A block of data
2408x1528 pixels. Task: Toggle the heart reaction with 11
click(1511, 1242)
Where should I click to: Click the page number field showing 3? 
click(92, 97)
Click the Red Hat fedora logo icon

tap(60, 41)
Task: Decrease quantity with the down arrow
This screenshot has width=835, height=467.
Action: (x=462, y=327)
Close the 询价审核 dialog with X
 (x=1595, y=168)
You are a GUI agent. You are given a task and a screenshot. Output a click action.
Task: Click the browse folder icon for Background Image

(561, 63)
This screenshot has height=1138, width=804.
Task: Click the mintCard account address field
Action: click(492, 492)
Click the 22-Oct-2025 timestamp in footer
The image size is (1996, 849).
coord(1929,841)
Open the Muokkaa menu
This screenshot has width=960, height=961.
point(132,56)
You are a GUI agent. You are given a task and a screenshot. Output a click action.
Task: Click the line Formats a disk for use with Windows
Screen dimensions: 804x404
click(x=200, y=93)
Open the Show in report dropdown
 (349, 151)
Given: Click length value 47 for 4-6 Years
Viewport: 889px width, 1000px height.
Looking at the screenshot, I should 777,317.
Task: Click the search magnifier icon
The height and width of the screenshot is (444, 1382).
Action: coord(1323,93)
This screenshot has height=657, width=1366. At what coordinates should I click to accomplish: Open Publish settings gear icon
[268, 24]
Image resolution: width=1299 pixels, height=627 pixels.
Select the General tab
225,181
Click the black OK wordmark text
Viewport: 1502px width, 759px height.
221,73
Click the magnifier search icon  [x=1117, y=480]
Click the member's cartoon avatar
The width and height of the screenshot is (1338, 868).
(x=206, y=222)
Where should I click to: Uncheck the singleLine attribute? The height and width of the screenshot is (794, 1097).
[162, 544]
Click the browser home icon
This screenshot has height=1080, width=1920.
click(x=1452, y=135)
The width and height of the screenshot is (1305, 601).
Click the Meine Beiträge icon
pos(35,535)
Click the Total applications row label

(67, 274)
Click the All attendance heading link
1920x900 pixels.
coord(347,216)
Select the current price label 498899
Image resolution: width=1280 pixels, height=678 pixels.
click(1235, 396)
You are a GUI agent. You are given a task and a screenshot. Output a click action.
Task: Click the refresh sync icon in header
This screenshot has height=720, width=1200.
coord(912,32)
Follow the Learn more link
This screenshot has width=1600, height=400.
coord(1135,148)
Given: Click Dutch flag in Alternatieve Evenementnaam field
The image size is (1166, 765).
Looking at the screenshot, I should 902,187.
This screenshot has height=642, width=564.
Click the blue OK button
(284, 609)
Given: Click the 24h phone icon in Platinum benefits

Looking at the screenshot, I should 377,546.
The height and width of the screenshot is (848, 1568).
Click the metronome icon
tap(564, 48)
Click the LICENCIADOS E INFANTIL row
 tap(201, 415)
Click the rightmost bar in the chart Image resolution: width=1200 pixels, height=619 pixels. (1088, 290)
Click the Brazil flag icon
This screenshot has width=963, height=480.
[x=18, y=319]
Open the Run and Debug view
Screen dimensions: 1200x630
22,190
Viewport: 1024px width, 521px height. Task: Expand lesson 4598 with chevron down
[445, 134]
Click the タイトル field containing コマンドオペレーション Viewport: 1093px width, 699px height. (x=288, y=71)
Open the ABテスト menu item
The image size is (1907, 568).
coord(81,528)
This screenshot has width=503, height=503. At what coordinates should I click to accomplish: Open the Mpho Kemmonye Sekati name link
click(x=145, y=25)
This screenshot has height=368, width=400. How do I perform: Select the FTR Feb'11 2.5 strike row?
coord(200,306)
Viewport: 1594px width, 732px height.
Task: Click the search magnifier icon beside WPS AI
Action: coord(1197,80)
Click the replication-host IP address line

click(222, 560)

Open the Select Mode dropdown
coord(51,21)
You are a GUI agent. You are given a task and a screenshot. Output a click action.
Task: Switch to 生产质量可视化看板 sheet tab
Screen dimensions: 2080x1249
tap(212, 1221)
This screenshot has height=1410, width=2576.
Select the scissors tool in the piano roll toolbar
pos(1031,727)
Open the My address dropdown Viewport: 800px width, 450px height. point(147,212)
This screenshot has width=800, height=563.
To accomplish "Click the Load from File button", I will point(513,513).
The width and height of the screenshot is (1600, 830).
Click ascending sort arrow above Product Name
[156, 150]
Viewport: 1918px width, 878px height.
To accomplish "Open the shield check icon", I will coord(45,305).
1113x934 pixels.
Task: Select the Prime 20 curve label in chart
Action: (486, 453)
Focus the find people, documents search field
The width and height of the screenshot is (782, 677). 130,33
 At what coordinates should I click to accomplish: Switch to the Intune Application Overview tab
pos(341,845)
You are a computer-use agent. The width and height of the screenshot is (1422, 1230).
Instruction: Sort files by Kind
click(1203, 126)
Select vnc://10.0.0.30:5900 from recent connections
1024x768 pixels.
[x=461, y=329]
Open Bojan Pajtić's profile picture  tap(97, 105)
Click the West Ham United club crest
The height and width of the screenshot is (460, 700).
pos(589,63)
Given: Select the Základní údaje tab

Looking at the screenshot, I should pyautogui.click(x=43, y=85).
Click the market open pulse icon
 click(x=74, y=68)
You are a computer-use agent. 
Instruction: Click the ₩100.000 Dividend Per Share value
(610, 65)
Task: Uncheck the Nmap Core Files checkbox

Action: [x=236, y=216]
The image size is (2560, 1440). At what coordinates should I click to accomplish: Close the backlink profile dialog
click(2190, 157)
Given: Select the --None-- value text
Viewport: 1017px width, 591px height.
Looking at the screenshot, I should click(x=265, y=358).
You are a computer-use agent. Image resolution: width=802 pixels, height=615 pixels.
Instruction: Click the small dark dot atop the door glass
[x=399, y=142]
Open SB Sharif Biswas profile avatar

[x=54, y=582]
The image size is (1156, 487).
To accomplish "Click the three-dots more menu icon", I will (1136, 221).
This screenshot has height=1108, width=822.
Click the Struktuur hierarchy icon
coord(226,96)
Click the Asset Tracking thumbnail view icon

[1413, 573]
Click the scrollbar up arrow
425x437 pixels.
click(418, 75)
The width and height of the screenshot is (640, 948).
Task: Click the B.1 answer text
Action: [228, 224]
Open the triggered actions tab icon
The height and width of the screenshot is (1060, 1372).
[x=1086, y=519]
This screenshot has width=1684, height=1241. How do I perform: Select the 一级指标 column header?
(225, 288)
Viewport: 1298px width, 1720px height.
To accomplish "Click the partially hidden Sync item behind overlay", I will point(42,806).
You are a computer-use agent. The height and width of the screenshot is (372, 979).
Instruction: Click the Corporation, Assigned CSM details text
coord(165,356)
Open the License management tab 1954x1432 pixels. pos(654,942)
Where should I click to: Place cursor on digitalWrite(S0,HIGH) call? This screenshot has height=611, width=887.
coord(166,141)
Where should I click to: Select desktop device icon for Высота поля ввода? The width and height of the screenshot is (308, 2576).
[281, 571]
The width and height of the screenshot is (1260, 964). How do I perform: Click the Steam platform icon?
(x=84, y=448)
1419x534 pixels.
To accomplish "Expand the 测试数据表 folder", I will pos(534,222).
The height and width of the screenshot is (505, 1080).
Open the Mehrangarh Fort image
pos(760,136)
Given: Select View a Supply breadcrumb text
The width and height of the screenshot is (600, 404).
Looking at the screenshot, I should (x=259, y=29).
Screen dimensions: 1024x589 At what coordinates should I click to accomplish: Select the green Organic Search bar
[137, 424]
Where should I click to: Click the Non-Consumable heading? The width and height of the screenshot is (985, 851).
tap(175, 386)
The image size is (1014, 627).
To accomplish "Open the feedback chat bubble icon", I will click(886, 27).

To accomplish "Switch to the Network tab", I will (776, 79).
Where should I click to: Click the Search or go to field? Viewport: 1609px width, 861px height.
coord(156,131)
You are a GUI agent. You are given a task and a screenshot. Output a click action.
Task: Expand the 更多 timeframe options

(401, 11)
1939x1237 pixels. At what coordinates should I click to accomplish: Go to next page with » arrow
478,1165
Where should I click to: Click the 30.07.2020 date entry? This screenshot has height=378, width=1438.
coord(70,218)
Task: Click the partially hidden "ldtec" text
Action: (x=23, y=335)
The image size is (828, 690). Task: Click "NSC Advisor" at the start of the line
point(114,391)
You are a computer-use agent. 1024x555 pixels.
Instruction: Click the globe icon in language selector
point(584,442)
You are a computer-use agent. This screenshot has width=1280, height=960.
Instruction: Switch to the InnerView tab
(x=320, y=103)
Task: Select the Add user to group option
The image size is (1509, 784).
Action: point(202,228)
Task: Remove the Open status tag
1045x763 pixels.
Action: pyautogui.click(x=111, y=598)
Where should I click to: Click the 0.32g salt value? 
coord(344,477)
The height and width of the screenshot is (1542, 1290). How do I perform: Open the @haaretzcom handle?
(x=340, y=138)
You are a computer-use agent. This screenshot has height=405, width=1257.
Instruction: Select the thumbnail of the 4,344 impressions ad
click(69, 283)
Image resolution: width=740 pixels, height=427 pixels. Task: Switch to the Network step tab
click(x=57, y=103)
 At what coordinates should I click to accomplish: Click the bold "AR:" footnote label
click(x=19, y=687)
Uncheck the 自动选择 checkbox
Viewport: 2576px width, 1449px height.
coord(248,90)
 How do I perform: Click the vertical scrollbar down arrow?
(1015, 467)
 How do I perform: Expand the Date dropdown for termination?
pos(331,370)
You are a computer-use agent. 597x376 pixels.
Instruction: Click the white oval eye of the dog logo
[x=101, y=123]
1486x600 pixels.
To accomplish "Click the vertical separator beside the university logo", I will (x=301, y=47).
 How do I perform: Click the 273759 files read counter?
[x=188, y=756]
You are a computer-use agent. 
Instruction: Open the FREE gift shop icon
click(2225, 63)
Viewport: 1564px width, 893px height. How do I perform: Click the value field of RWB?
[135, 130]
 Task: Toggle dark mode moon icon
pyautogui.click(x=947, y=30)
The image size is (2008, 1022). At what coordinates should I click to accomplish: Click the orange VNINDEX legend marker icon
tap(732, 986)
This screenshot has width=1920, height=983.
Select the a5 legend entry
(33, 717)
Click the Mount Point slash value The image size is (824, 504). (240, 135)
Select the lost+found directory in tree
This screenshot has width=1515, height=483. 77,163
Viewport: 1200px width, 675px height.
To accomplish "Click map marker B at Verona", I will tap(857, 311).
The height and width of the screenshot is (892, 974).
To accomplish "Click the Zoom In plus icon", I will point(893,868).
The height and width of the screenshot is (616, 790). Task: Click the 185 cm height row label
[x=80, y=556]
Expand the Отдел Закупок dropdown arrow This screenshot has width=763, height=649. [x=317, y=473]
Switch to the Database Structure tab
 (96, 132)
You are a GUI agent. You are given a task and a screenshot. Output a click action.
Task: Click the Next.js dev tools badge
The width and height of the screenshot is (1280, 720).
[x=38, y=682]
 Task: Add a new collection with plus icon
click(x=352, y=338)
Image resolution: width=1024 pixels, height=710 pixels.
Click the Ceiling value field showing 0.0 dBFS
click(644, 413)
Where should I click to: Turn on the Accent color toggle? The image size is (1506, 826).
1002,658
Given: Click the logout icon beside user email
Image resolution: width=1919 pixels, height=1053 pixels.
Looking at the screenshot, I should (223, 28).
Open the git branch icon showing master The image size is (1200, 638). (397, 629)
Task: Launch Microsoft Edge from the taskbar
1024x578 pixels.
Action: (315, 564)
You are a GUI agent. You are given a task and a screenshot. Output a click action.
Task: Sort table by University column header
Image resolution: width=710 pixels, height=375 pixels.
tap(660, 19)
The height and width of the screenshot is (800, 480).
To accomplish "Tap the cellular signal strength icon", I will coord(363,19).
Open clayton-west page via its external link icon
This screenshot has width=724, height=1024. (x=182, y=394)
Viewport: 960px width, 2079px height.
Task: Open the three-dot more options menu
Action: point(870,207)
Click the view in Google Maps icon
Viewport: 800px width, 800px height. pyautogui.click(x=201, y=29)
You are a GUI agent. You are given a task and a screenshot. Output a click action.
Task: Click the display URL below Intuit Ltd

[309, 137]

**DO THIS**
Rewrite the rows from the line containing "Where should I click to: Click the 30.07.2020" down through the line containing "point(114,391)", changing "date entry" to "date field" and keeping everything else as it is.

**REPLY**
Where should I click to: Click the 30.07.2020 date field? This screenshot has height=378, width=1438.
coord(70,218)
Task: Click the partially hidden "ldtec" text
Action: (x=23, y=335)
The image size is (828, 690). Task: Click "NSC Advisor" at the start of the line
point(114,391)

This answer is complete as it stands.